One could ask themselves why
A: the TDA387 chips are dumped on the market and picked up by DIY and cheap Chinese DAC manufacturers.
B: These chips are/were not used in any serious DACs and CDP's.
C: Why these days paralleling is the rage.
D: Why the chip design is about 25 years old.
E: Why the specifications are mediocre at best and then are only valid at 192kHz (meaning they are worse at lower bitrates).
F: Why the datasheet specifically mentioned 2, 4 and 8 times oversampling.
G: Why this chip is designed for portable equipment and wasn't used in more expensive desktop equipment back in the days.
H: Why there are only testimonials and no measurements shown anywhere.
I: Why R2R DAC chips are normally fed via digital filters, yet cheap DAC manufacturers and DIY decided it is a good thing to leave them out.
A: Possibly recycled from Sound Blaster AWE cards, they were sold in millions - I don't mind.
B: Probably the same as with TDA1541/5. Expensive to stack many chips in parallel, Denon was the only one example I know. However these chips has created many DIY projects. TDA1387 was the last design in series, it didn't create DIY interest. It probably come late, as market was taken by inexpensive four-bit delta-sigma modulators (same design as all current). From my experience single-bit delta-sigma converters sounded totaly crap, so I settled for PCM63. The current design sounds better, but is fatiguing. The another factor is that LSB portion of the current source was self-calibrating. It didn't create audiophiles confidence for true 16-bit resolution, but no-one took an effort to prove allegations.

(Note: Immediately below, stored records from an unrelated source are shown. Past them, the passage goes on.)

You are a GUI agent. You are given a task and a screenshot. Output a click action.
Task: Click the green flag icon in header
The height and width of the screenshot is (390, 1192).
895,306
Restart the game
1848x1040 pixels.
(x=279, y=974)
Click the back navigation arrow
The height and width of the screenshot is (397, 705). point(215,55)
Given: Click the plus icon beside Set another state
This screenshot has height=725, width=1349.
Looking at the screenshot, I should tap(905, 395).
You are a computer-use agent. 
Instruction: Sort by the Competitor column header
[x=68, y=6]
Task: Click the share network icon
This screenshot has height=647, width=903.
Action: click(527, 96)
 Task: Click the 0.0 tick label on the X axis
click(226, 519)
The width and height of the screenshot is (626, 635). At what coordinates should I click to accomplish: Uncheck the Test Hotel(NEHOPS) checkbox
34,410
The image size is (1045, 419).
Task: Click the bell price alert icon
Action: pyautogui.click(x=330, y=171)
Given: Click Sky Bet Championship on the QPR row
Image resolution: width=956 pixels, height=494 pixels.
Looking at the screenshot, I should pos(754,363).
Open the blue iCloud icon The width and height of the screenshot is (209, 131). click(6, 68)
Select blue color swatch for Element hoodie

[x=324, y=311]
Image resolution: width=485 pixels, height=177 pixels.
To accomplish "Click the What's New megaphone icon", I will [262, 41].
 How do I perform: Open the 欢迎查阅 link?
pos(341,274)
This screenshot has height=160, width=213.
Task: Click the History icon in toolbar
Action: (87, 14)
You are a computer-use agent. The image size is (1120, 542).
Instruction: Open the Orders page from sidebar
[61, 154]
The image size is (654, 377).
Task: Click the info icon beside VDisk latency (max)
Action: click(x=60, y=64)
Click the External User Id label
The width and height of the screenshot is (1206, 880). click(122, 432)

C: There is a technical reason for this (actually two). Now we've got flood of cheap DACs (see A), so why don't use more? Not a new concept, Denon is an example (16 chips), I don't remember model number. PCM63 was paralleling too, for a cost of $xxxx
D: Pass.
E: That is for TDA1543. TDA 1387 is improved to 256kHz I think. Why no more? See D:
F: The same as my PCM63 based DAC. It it does matter to you.
G: Denon?
H: Business? R2R DACs do not meassure well, but they sound better.
I: R2R DAC chips do not have built-in digital filter, so designers have an option. I don't comment whether it is good or wrong, it is a topic for another debate. Delta-sigma modulators come with built-in digital filters and free plug-in libraries.